Mumbai: Filmmaker Anurag Kashyap has opened up about the sexual harassment allegation against his Phantom Films partner Vikas Bahl, saying he was “ill-advised” in the matter by his lawyers. In a recent article in Huffpost India, a former woman employee of the now dissolved production banner has reiterated the allegations and shared further details about the incident in May 2015.
My statement in light of the recent HuffPost article and breaking up of Phantom . There are two pages.. pic.twitter.com/WCAsaj6uFR
— Anurag Kashyap (@anuragkashyap72) October 7, 2018
According to the report, the woman said she had reached out to Kashyap and detailed her experience, but no action was taken while Bahl continued to harass her until she finally quit the company. In a two-page statement on Twitter, Kashyap said his legal aides told him that there was nothing he could do to fire Bahl from Phantom Films, which they set up seven years ago.

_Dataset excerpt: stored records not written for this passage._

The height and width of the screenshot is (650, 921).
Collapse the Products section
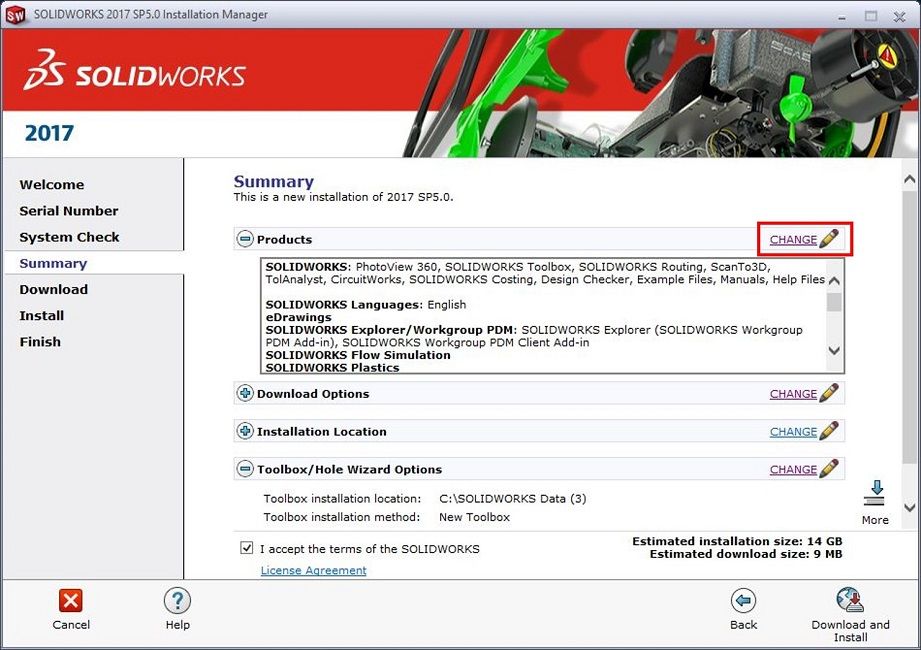(245, 239)
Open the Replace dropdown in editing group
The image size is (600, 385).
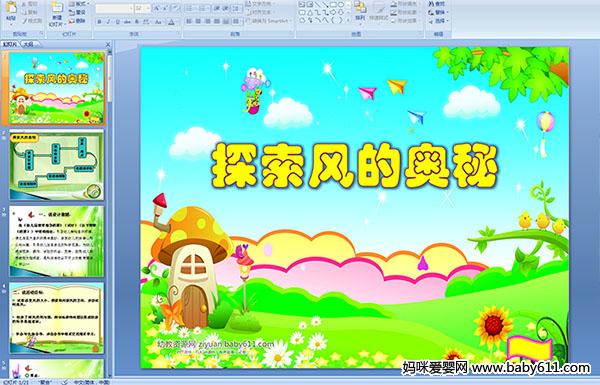[437, 12]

“While at Phantom, I did everything I could, within what I was told by my partner and his lawyers. For legal and financial decisions, I was fully dependent on my partner and his team. They took care of those things so I could focus on what I did better, creatives. His word and his team’s word on any matter used to be the final word for us,” he wrote in the statement. “According to legal advice provided to me then, I was told that we had very limited options. Now in hindsight and after taking stock of things myself, I can quite see how I was ill-advised,” he added.
Kashyap said given limited options, the company decided to a “strong moral stand” that included barring Bahl from the office premises and taking away his signing authority. The filmmaker also said that he “named and shamed” Bahl in private “amongst whoever asked about it”. He claimed that nothing about the allegations against Bahl was “under wraps”. “The victim had complete trust in me individually. However, since she knew I depended on others to handle legalities (and perhaps was more perceptive than me in seeing how I was being poorly advised), maybe she found it difficult to trust that I would be able to (or allowed to) see the plan through of stripping Vikas of his power within the company.

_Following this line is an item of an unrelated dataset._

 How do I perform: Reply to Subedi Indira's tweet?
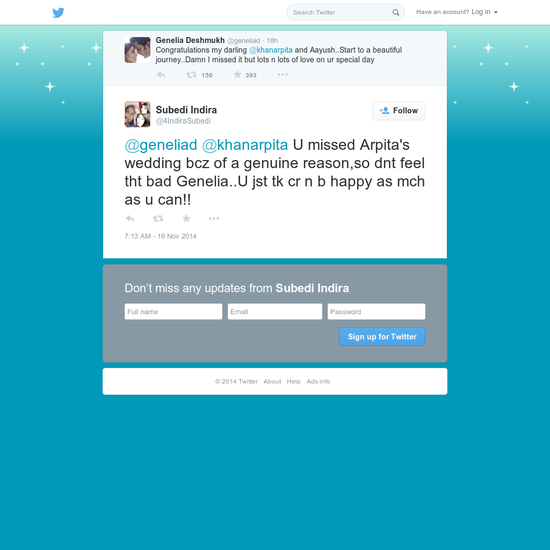[x=130, y=219]
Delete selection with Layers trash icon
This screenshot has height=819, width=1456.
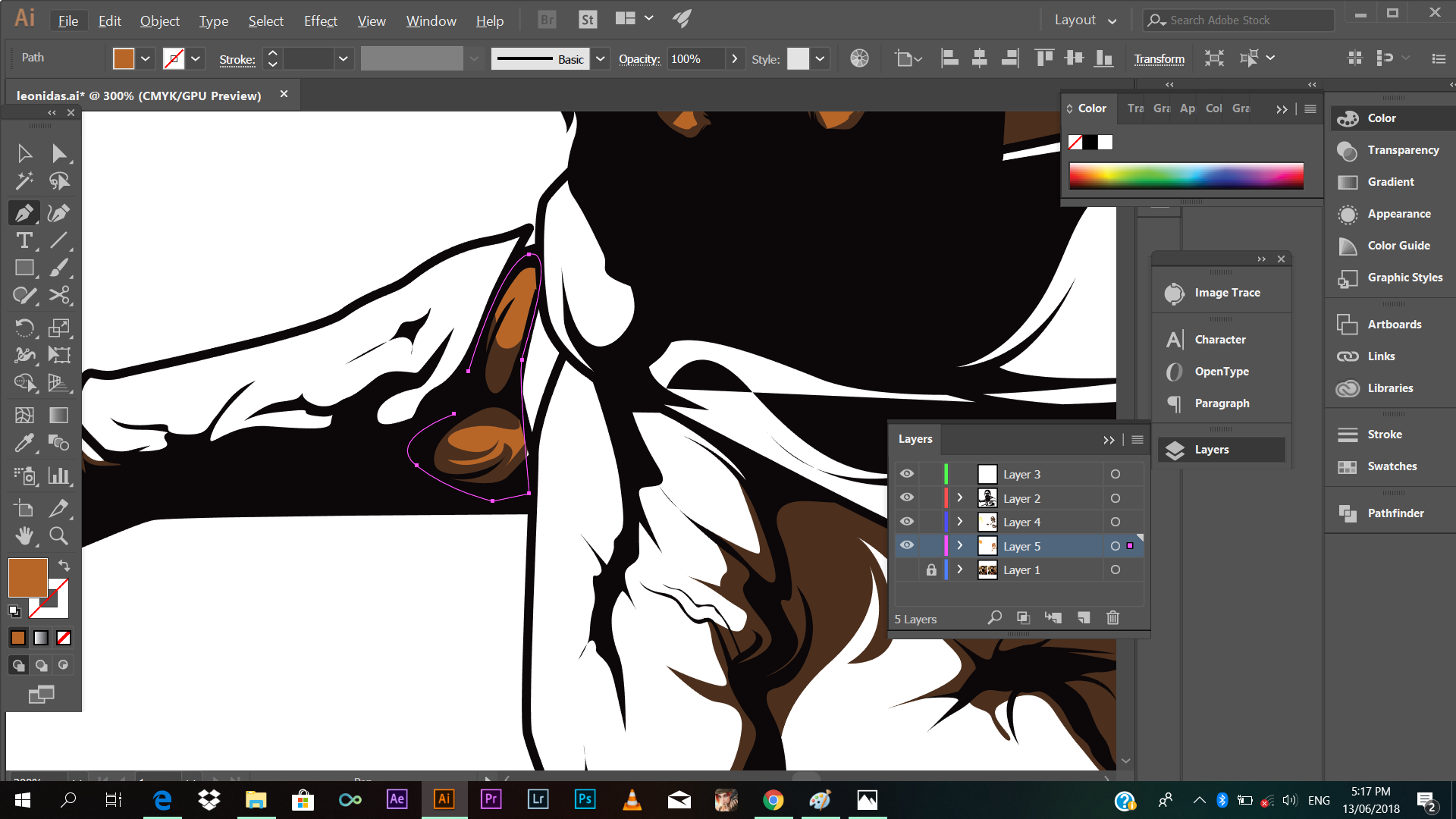[1112, 618]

“This could perhaps also be why she eventually backed out of signing the document that was being put in place capturing the terms of how this would be dealt with,” he added. Kashyap also said that the lawyers told him that Bahl’s removal from the company was hindered by two things — his status as “an equal promoter/director who actually ran the company” and that there was no clause in their contract to fire him “on the grounds of misconduct”.
He claimed that the story got out only after he corroborated it with the journalist. He also said that he was the anonymous source who leaked out the story to the press last year. “Why did I take time to corroborate the story? Because I took time trusting the journalist. I placed my trust in him only when the victim told me that I could. Corroborating the story is also taking a stand. Kashyap said that for a long time the victim did not tell him about the incident because “she saw me dealing with depression”.

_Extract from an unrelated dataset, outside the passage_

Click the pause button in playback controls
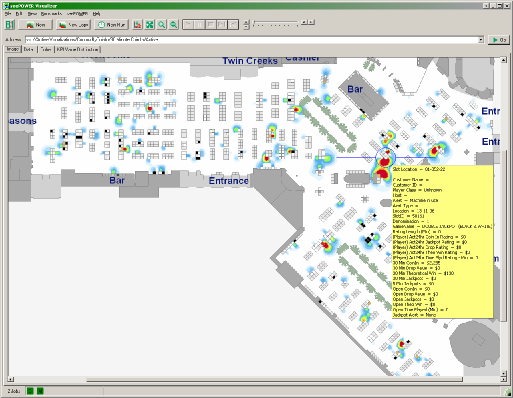513x398 pixels. [199, 25]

“She put herself through a personal hell to protect me and I could not because I was unfortunately ill-advised that there is little I could do. That being said, I fully understand that it is no excuse whatsoever and all of my actions above I’d hope are demonstrative of every intention on my part to set this right.” The filmmaker said there are not many provisions to deal with sexual harassment in the industry and feels it is “extremely ill-equipped” to counter this menace.
“This industry is extremely ill-equipped to handle matters such as sexual harassment, copyright, censorship and all the things we put ourselves in dock with. A large part of the reason for this is that there is clearly lack of correct advice and awareness of legal remedies,” he added. He apologised to the victim and said he will ensure that such incidents would not happen again on his work premises. According to the publication, they had also sent detailed questionnaires to Phantom Films’s remaining three partners — Bahl, Vikramaditya Motwane and Madhu Mantena. Before the article was published, the four partners Saturday announced that have decided to dissolve their joint banner Phantom Films, without citing the reason for this decision.